[Stored data]
++++++++

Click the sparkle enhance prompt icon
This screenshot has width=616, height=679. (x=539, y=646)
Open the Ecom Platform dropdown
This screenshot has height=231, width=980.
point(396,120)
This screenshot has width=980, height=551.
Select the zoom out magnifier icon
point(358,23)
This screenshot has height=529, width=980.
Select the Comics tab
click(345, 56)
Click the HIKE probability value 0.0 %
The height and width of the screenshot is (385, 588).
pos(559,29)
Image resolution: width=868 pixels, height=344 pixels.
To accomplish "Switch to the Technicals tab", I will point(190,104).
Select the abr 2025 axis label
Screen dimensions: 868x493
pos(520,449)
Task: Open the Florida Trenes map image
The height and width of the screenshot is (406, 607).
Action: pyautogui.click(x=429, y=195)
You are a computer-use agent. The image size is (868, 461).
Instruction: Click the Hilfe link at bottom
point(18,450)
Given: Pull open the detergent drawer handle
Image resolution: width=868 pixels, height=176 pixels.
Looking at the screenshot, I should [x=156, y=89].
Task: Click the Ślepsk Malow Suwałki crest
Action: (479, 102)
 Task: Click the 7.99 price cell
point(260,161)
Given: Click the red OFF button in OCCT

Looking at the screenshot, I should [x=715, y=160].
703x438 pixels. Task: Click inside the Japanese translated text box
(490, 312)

++++++++

> [About this task] Set down exactly, and only, the lines from the one containing "703x438 pixels. Task: Click" to the final line of the data.

> [Answer to this problem]
703x438 pixels. Task: Click inside the Japanese translated text box
(490, 312)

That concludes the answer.